23 Mai 2013 À 17:02
Cette conférence, organisée au siège du think-tank américain «Carnegie Endowment for International Peace», a été marquée par la présentation du nouvel ouvrage intitulé «Perilous Desert : Insecurity in the Sahara» (Désert périlleux : instabilité au Sahara), édité par ce prestigieux centre de réflexion et cosigné par Frederic Wehrey et Anouar Boukhars, deux experts de l’Afrique du Nord et des questions de sécurité.
Intervenant à cette occasion, Christophe Boutin, expert français et professeur agrégé à l’Université de Caen, a fait observer que de nombreux médias français et internationaux ont récemment évoqué l’implication de combattants du polisario dans le conflit armé au Mali, où ces éléments séparatistes sont allés prêter main forte aux groupes rebelles islamistes liés à Al-Qaida, qui occupaient le nord du Mali.
De son côté, Rudolph Atallah, membre éminent du Centre Michael Ansari pour l’Afrique relevant du think-tank américain «Atlantic Council», a également fait état de l’implication d’éléments du polisario dans les affrontements armés au Mali, notamment dans la prise et le contrôle de Tombouctou par les groupes islamistes, dont celui d’Ansar Edine, responsable de la destruction de sites du patrimoine culturel et religieux maliens dans cette ville mythique.
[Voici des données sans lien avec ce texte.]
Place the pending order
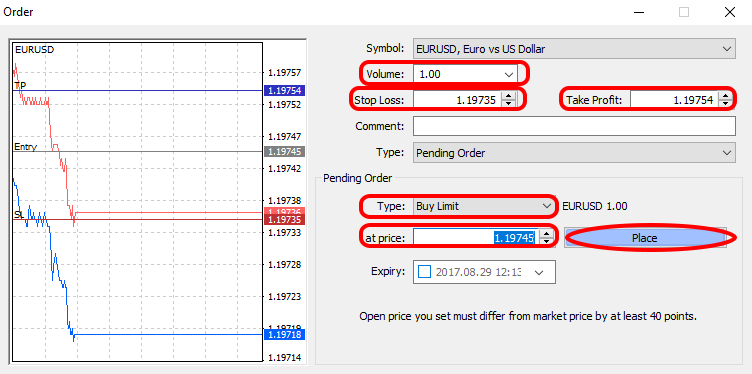Image resolution: width=752 pixels, height=374 pixels. 645,238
M. Atallah avait mis en garde, lors d’une audition mardi devant les sous-comités de la commission des Affaires étrangères de la Chambre basse du Congrès américain, contre la collusion de plus en plus avérée entre le polisario et les organisations criminelles s’activant dans un triangle géographique comprenant l’Algérie, la Mauritanie et le Mali.
Il a aussi souligné que dans une région de plus en plus volatile sous l’effet de la menace terroriste aux implications néfastes pour la sécurité de la communauté internationale, le Maroc se distingue en tant que «modèle de réformes, de progrès et de lutte antiterroriste».